WHAT YOU ARE ASKED TO DO:
Render every line of the rows below as a JSON list of strings, with one string per line and blank lines omitted.

Excerpt from a dataset:

-- begin --

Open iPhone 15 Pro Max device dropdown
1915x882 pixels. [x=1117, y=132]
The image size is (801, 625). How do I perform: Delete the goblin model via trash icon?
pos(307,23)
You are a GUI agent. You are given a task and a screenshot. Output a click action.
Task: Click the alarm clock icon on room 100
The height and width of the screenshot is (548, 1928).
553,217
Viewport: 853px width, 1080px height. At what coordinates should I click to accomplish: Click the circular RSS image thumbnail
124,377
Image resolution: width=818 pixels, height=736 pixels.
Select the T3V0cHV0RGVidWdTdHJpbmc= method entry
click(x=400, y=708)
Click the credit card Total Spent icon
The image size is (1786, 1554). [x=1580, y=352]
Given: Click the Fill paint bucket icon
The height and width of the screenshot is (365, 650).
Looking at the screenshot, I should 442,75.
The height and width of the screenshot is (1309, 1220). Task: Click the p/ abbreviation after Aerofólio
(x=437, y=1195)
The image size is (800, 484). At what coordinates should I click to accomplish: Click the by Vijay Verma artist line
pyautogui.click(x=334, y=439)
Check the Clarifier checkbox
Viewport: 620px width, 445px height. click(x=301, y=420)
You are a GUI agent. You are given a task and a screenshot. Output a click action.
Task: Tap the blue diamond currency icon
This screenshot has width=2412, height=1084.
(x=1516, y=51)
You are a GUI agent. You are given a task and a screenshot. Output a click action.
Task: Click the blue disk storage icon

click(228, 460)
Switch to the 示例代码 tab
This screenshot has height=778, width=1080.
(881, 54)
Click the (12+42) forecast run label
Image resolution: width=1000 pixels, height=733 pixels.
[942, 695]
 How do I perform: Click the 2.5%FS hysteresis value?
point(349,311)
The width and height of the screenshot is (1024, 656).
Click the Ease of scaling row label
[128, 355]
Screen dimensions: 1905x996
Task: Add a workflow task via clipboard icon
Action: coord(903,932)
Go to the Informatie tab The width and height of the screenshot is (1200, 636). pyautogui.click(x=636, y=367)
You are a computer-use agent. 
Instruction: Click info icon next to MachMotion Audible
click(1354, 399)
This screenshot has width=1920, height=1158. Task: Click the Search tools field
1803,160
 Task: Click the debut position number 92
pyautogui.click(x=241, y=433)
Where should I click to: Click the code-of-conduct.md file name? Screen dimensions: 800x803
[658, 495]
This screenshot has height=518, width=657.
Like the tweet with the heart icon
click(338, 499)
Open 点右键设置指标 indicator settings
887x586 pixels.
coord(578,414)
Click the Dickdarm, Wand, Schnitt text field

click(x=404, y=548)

-- end --

EXERCISE ANSWER:
[
  "Open iPhone 15 Pro Max device dropdown",
  "1915x882 pixels. [x=1117, y=132]",
  "The image size is (801, 625). How do I perform: Delete the goblin model via trash icon?",
  "pos(307,23)",
  "You are a GUI agent. You are given a task and a screenshot. Output a click action.",
  "Task: Click the alarm clock icon on room 100",
  "The height and width of the screenshot is (548, 1928).",
  "553,217",
  "Viewport: 853px width, 1080px height. At what coordinates should I click to accomplish: Click the circular RSS image thumbnail",
  "124,377",
  "Image resolution: width=818 pixels, height=736 pixels.",
  "Select the T3V0cHV0RGVidWdTdHJpbmc= method entry",
  "click(x=400, y=708)",
  "Click the credit card Total Spent icon",
  "The image size is (1786, 1554). [x=1580, y=352]",
  "Given: Click the Fill paint bucket icon",
  "The height and width of the screenshot is (365, 650).",
  "Looking at the screenshot, I should 442,75.",
  "The height and width of the screenshot is (1309, 1220). Task: Click the p/ abbreviation after Aerofólio",
  "(x=437, y=1195)",
  "The image size is (800, 484). At what coordinates should I click to accomplish: Click the by Vijay Verma artist line",
  "pyautogui.click(x=334, y=439)",
  "Check the Clarifier checkbox",
  "Viewport: 620px width, 445px height. click(x=301, y=420)",
  "You are a GUI agent. You are given a task and a screenshot. Output a click action.",
  "Task: Tap the blue diamond currency icon",
  "This screenshot has width=2412, height=1084.",
  "(x=1516, y=51)",
  "You are a GUI agent. You are given a task and a screenshot. Output a click action.",
  "Task: Click the blue disk storage icon",
  "click(228, 460)",
  "Switch to the 示例代码 tab",
  "This screenshot has height=778, width=1080.",
  "(881, 54)",
  "Click the (12+42) forecast run label",
  "Image resolution: width=1000 pixels, height=733 pixels.",
  "[942, 695]",
  " How do I perform: Click the 2.5%FS hysteresis value?",
  "point(349,311)",
  "The width and height of the screenshot is (1024, 656).",
  "Click the Ease of scaling row label",
  "[128, 355]",
  "Screen dimensions: 1905x996",
  "Task: Add a workflow task via clipboard icon",
  "Action: coord(903,932)",
  "Go to the Informatie tab The width and height of the screenshot is (1200, 636). pyautogui.click(x=636, y=367)",
  "You are a computer-use agent. ",
  "Instruction: Click info icon next to MachMotion Audible",
  "click(1354, 399)",
  "This screenshot has width=1920, height=1158. Task: Click the Search tools field",
  "1803,160",
  " Task: Click the debut position number 92",
  "pyautogui.click(x=241, y=433)",
  "Where should I click to: Click the code-of-conduct.md file name? Screen dimensions: 800x803",
  "[658, 495]",
  "This screenshot has height=518, width=657.",
  "Like the tweet with the heart icon",
  "click(338, 499)",
  "Open 点右键设置指标 indicator settings",
  "887x586 pixels.",
  "coord(578,414)",
  "Click the Dickdarm, Wand, Schnitt text field",
  "click(x=404, y=548)"
]